Neben dieser Rolle als Ansprechpartner in persönlichen Krisen oder bei akuten Problemen, hat sich als weitere Facette die Tätigkeit als Schulmediator etabliert. In mehr als 20 Fällen (bei denen es um massive Beleidigungen, schwerwiegende körperliche Auseinandersetzungen, Sachbeschädigung und Eigentumsdelikte ging) wurde ich als Schlichter eingeschaltet. 17 wurden mit einem Ergebnis-protokoll abgeschlossen und dokumentiert. In diesen wurden die getroffenen Vereinbarungen von den Beteiligten absprachegemäß umgesetzt und die Konflikte somit geschlichtet. In 6 Fällen konnte ein förmliches Schlichtungsverfahren durch erfolgreiche Vorgespräche vermieden werden. In einem Fall wurde das Protokoll von einer Seite nicht akzeptiert und das Verfahren danach abgebrochen, in einem weiteren Fall verließ ein Schüler die Schule, bevor das Schlichtungsverfahren beendet werden konnte.

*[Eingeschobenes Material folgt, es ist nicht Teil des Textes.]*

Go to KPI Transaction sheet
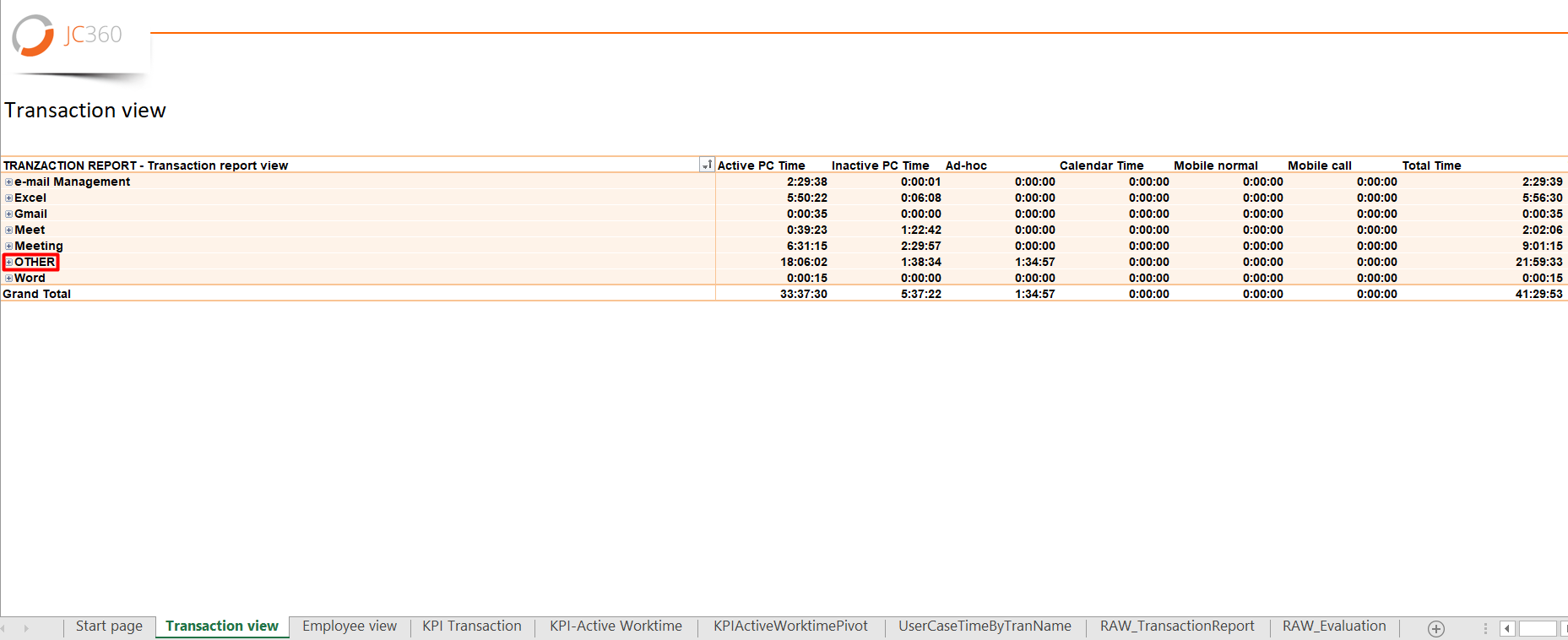 pyautogui.click(x=471, y=626)
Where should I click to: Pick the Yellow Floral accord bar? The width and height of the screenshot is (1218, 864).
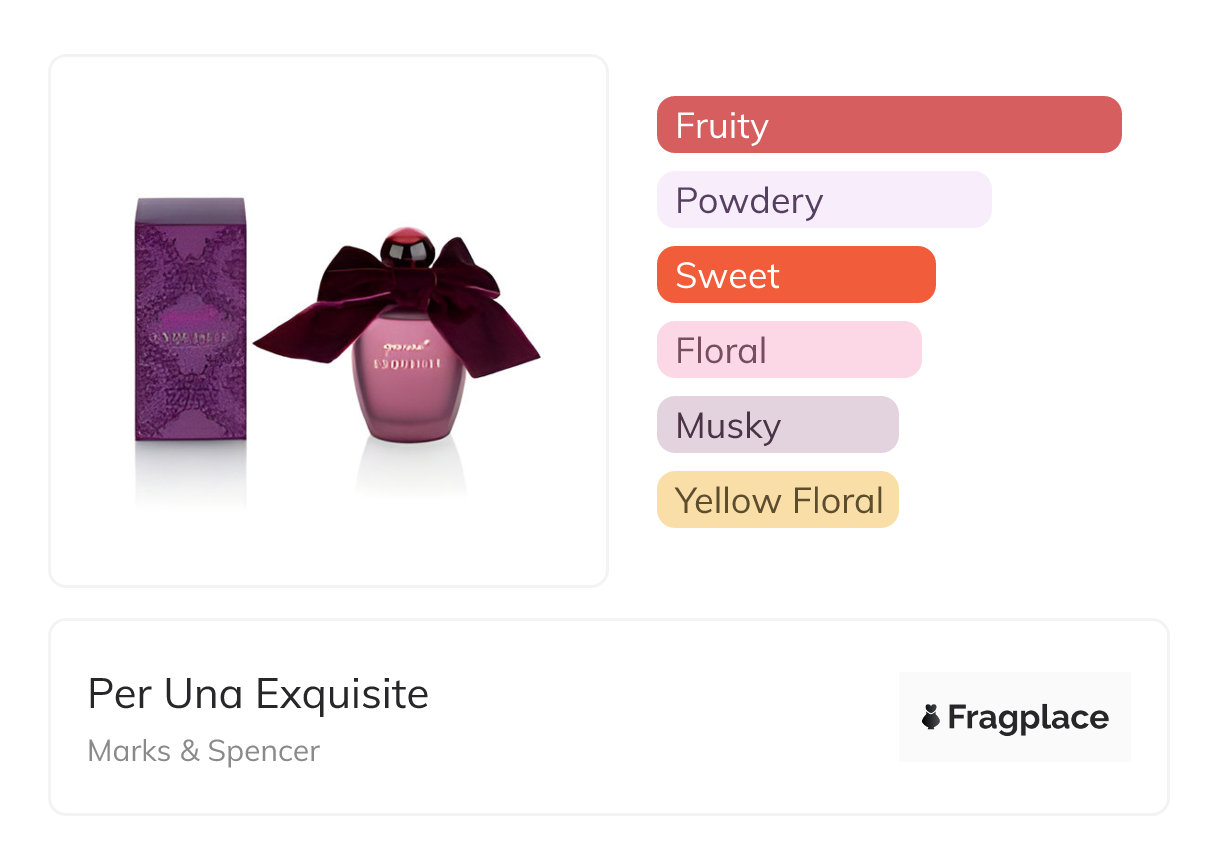coord(777,500)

Weitere Aufgaben und Projekte

  • Der ",Schultreff", - ein offenes Freizeitangebot für die Orientierungsstufe, mit der Möglichkeit, Hausaufgaben zu machen, findet einmal in der Woche statt.
  • Begleitung der 8.Klässler der Hauptschule im Berufswahlprozess mit dazu gehörigem Aus-wertungs-Workshop fürs Berufspraktikum an zwei Schultagen in den Räumen der Schule und im Jugendhaus. Beratung Einzelner, die in der Abschlussklasse Unterstützung brauchen.
  • Jährlich 5 bis 6 Bauaktionen im Bauernhaus der Schule in Zimmern - zusammen mit engagierten Baulehrern und unterstützt durch einen Architekten. Diese Baugruppen stehen interessierten SchülerInnen aus allen drei Schularten offen.
  • In meiner Foto- und Video-AG lernen Hauptschüler zunächst, mit dem Fotoapparat Portraits zu knipsen und anschließend weiter zu verarbeiten. Die dabei erworbenen Fähigkeiten nutzen sie, um die Lehrergalerie der Schule zu aktualisieren.
  • Aktionen der SMV mit regelmäßigen Tagungen in Zimmern. Bei einer Tagung wurde beispielsweie das Planspiel "Schule als Staat" eingebracht und gemeinsam konkretisiert.
  • Auch die Anleitung unserer Schülermentorinnen, die sich in ihrer Freizeit um die 5. und 6. Klassen kümmern, gehört zu meinen Aufgaben. Neben der Begleitung und dem Entwickeln neuer Ideen geht es darum, jedes Jahr neue InteressentInnen zu werben.
  • Die Organisation von SchülerhelferInnen für den Mensatreff braucht nur noch wenig Zeit und gelingt über die KlassenlehrerInnen ohne größere Schwierigkeiten.
  • Zur Routine gehören auch schon die Verwaltung und Vermietung des Bauernhauses. Es gibt einen Videofilm über diverse Bauaktionen und ein neues Elterninfo.

Eine kleine Bilanz

Abschließend hier vielleicht soviel: Die Schulsozialarbeit an der Geschwister-Scholl-Schule hat - wie ich meine - einen guten und soliden Platz im Schulzentrum gefunden. Von daher liegt es nahe, die vielen Vorteile, die lange gewachsene Kontakte und erprobte Angebote bieten, intensiv zu nutzen und wo nötig, weiter zu entwickeln. Dies ist nicht nur für mich persönlich, sondern auch für die Besucher und Mitarbeiter der Schule bereichernd!

Gerade beim weiteren Ausbau des Schwerpunkts Beratung sind fundierte fachliche und persönliche Kontakte nicht zuletzt zu Kolleginnen und Kollegen ein wertvolles Kapital, das ich ohne Not nicht aufgeben will. Dazu kommt, dass der neue Schwerpunkt Konfliktschlichtung genügend Potential bietet, meine Arbeit als Schulsozialpädagoge nicht nur als (unverzichtbare?) Ergänzung und hilfreiche Entlastung sondern darüber hinaus als produktive Herausforderung für die Institution sichtbar zu machen.